Did Changing Sentiment Drive GYG's (LON:GYG) Share Price Down A Worrying 52%?

Simply Wall St
March 13, 2019

It is a pleasure to report that the GYG plc (LON:GYG) is up 41% in the last quarter. But that's not enough to compensate for the decline over the last twelve months. During that time the share price has sank like a stone, descending 52%. The share price recovery is not so impressive when you consider the fall. Arguably, the fall was overdone.

View our latest analysis for GYG

We don't think that GYG's modest trailing twelve month profit has the market's full attention at the moment. We think revenue is probably a better guide. Generally speaking, companies that are not judged on their (small) profits should be growing revenue quickly. As you can imagine, it's easy to imagine a fast growing company becoming (potentially very) profitable, but when revenue growth slows, then the potential upside often seems less impressive.

GYG's revenue didn't grow at all in the last year. In fact, it fell 22%. That looks pretty grim, at a glance. The share price drop of 52% is understandable given the company doesn't have profits to boast of. Having said that, if growth is coming in the future now may be the low ebb for the company. We have a natural aversion to companies that are losing money, not growing revenue, and losing favour with the market. But perhaps we shouldn't.

The chart below shows how revenue and earnings have changed with time, (if you click on the chart you can see the actual values).

AIM:GYG Income Statement, March 13th 2019
AIM:GYG Income Statement, March 13th 2019

We like that insiders have been buying shares in the last twelve months. Even so, future earnings will be far more important to whether current shareholders make money. So it makes a lot of sense to check out what analysts think GYG will earn in the future (free profit forecasts)

A Different Perspective

While GYG shareholders are down 51% for the year (even including dividends), the market itself is up 2.4%. However, keep in mind that even the best stocks will sometimes underperform the market over a twelve month period. It's great to see a nice little 41% rebound in the last three months. Let's just hope this isn't the widely-feared 'dead cat bounce' (which would indicate further declines to come). Investors who like to make money usually check up on insider purchases, such as the price paid, and total amount bought. You can find out about the insider purchases of GYG by clicking this link.

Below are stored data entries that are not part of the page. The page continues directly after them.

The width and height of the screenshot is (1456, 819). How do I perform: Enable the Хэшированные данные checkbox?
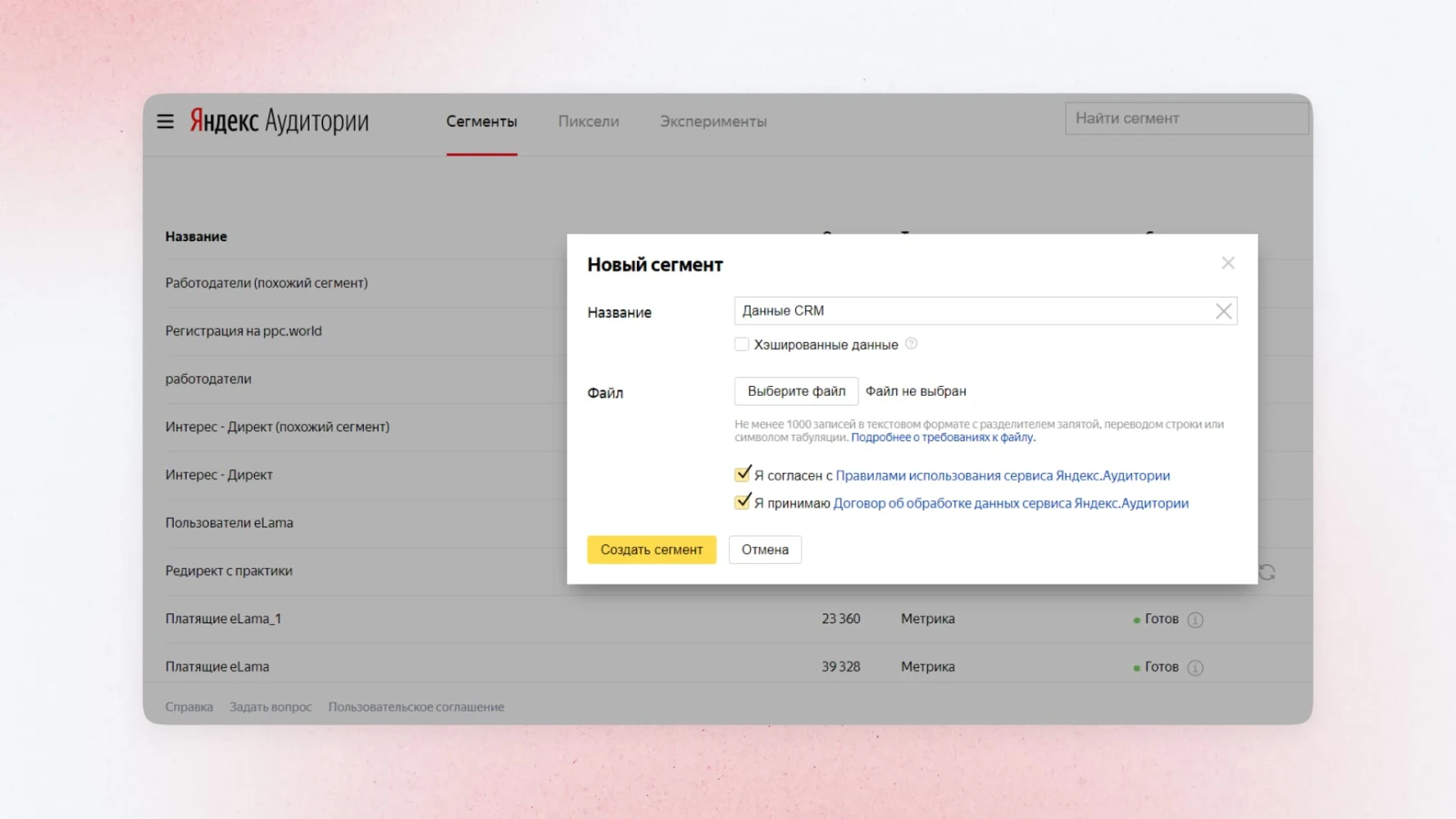742,344
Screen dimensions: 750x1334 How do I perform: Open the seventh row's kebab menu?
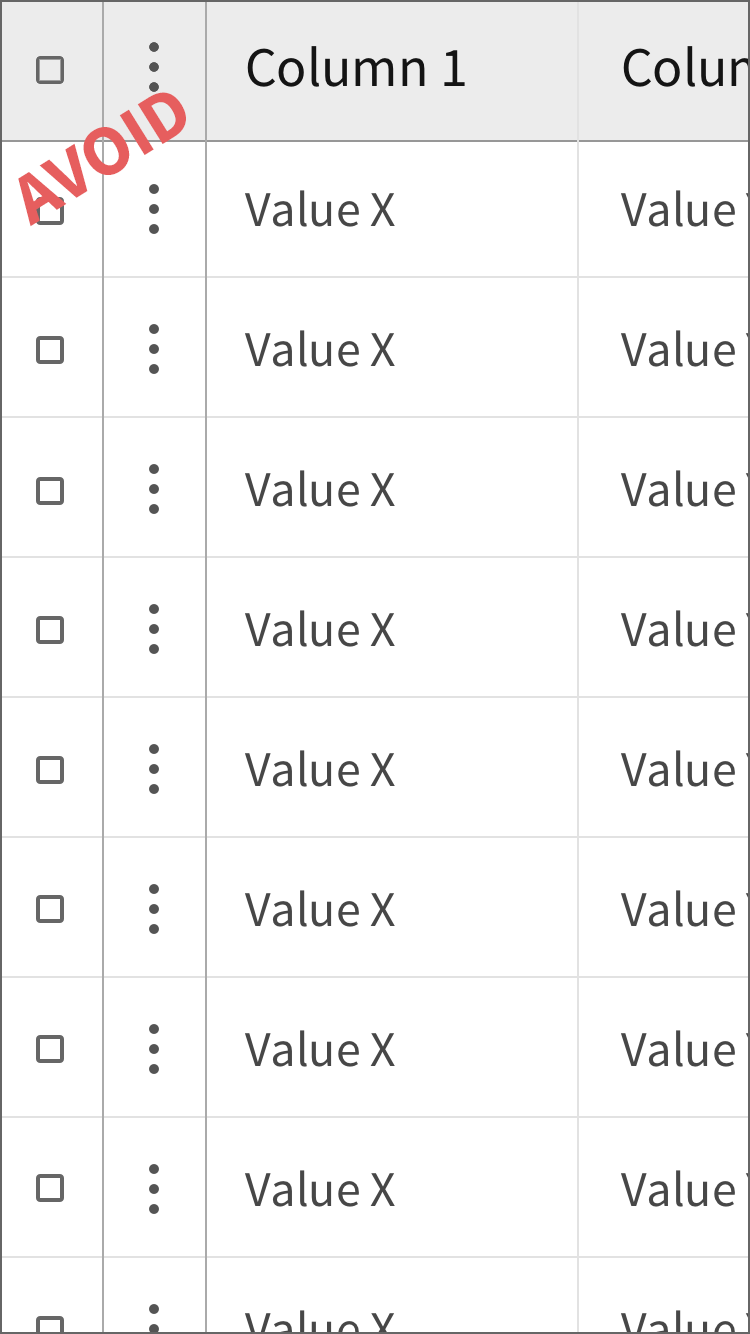click(x=153, y=1049)
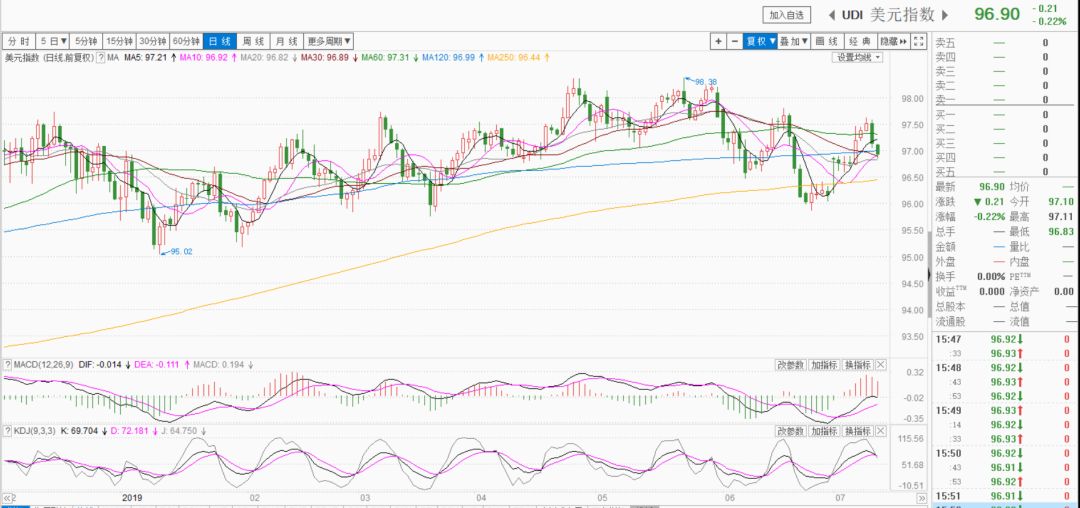
Task: Open 更多周期 more periods dropdown
Action: tap(329, 41)
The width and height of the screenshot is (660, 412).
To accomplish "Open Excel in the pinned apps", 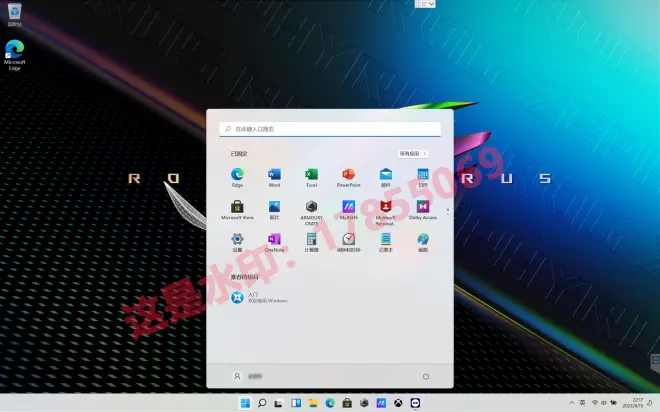I will click(311, 176).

GYG is not the only stock that insiders are buying. For those who like to find winning investments this freelist of growing companies with recent insider purchasing, could be just the ticket.

Please note, the market returns quoted in this article reflect the market weighted average returns of stocks that currently trade on GB exchanges.

We aim to bring you long-term focused research analysis driven by fundamental data. Note that our analysis may not factor in the latest price-sensitive company announcements or qualitative material.

If you spot an error that warrants correction, please contact the editor at editorial-team@simplywallst.com. This article by Simply Wall St is general in nature. It does not constitute a recommendation to buy or sell any stock, and does not take account of your objectives, or your financial situation. Simply Wall St has no position in the stocks mentioned. Thank you for reading.